Extracted material ▸
*** Block opens ***

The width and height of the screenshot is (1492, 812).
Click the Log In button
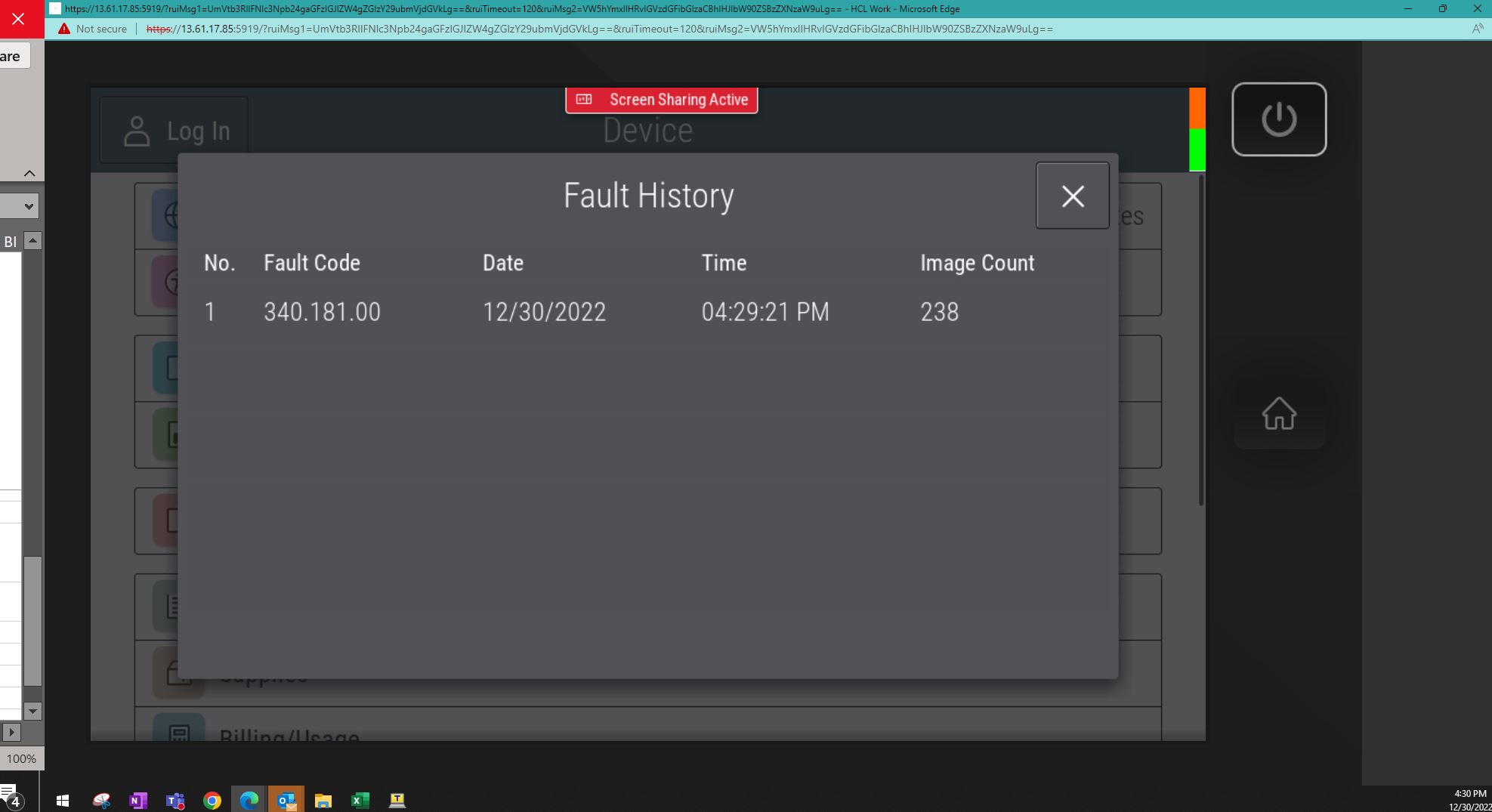click(x=174, y=131)
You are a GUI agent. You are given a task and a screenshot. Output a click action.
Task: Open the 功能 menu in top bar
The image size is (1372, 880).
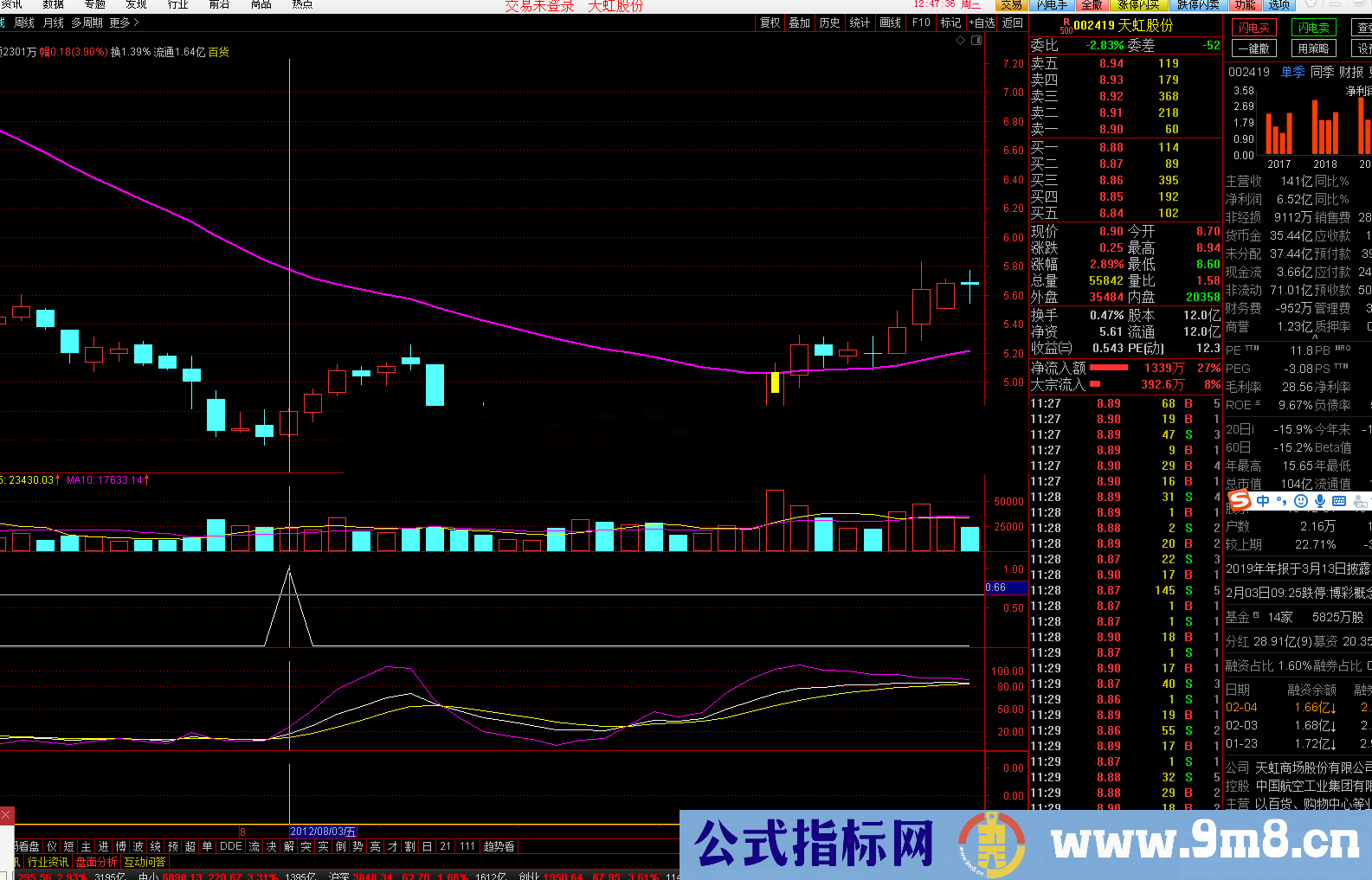pos(1245,5)
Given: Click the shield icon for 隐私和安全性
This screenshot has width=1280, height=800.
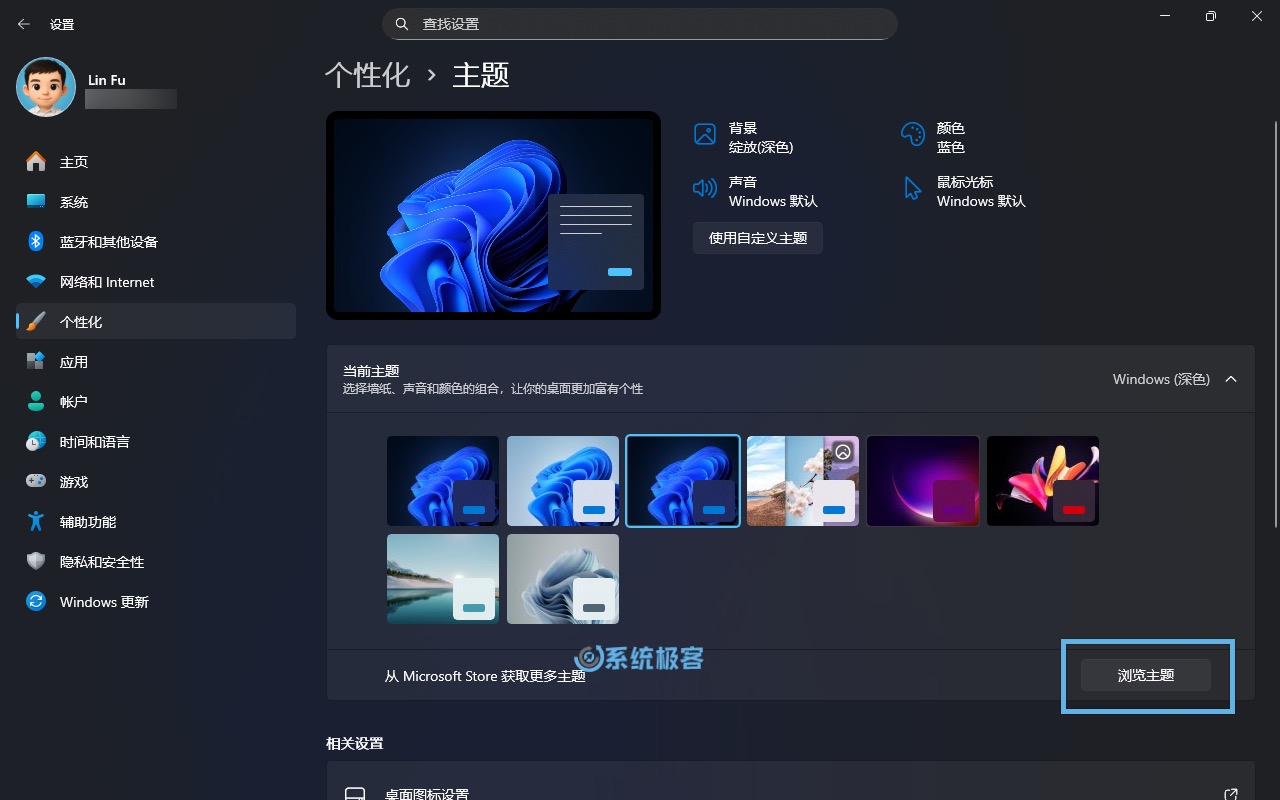Looking at the screenshot, I should tap(35, 561).
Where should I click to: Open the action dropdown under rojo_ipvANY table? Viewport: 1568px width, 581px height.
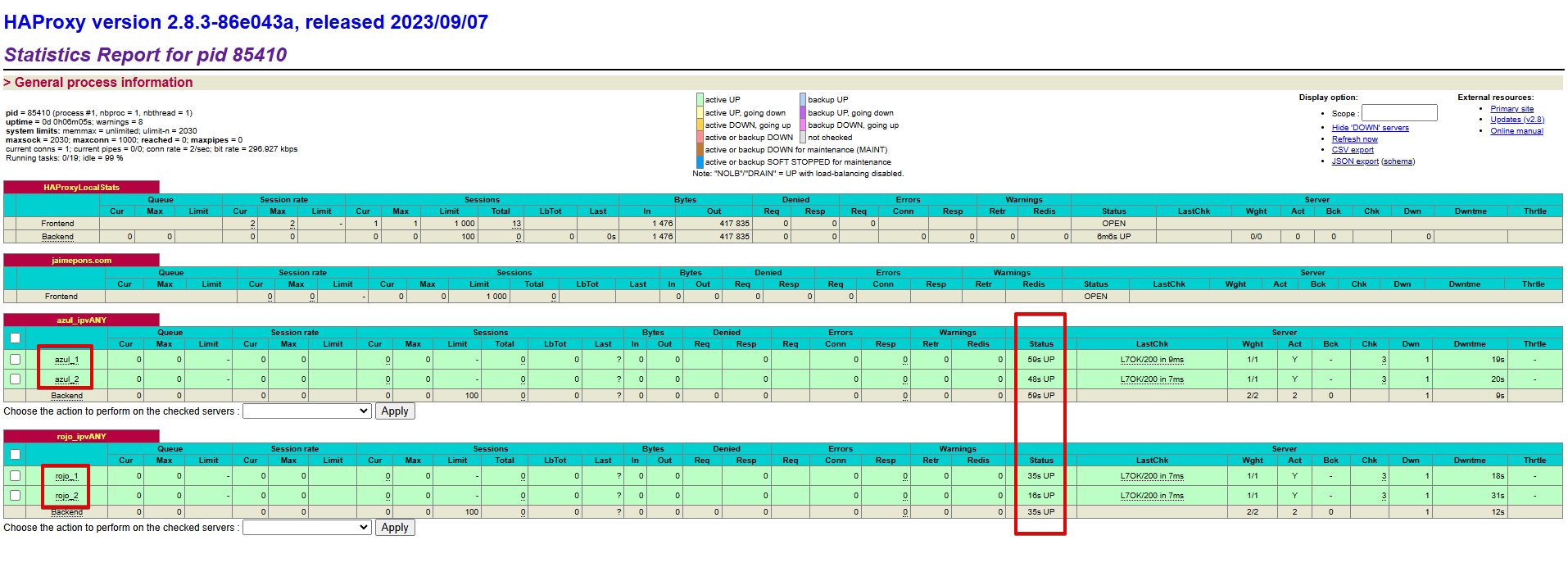pos(307,528)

*** Block closes ***

Work to be completed ▸ When you reach the line that contains "Where should I", start copying the listing word for word and stop only after its last line, without any pictures.

Answer to the problem ▸
Where should I click to: Open the action dropdown under rojo_ipvANY table? Viewport: 1568px width, 581px height.
pos(307,528)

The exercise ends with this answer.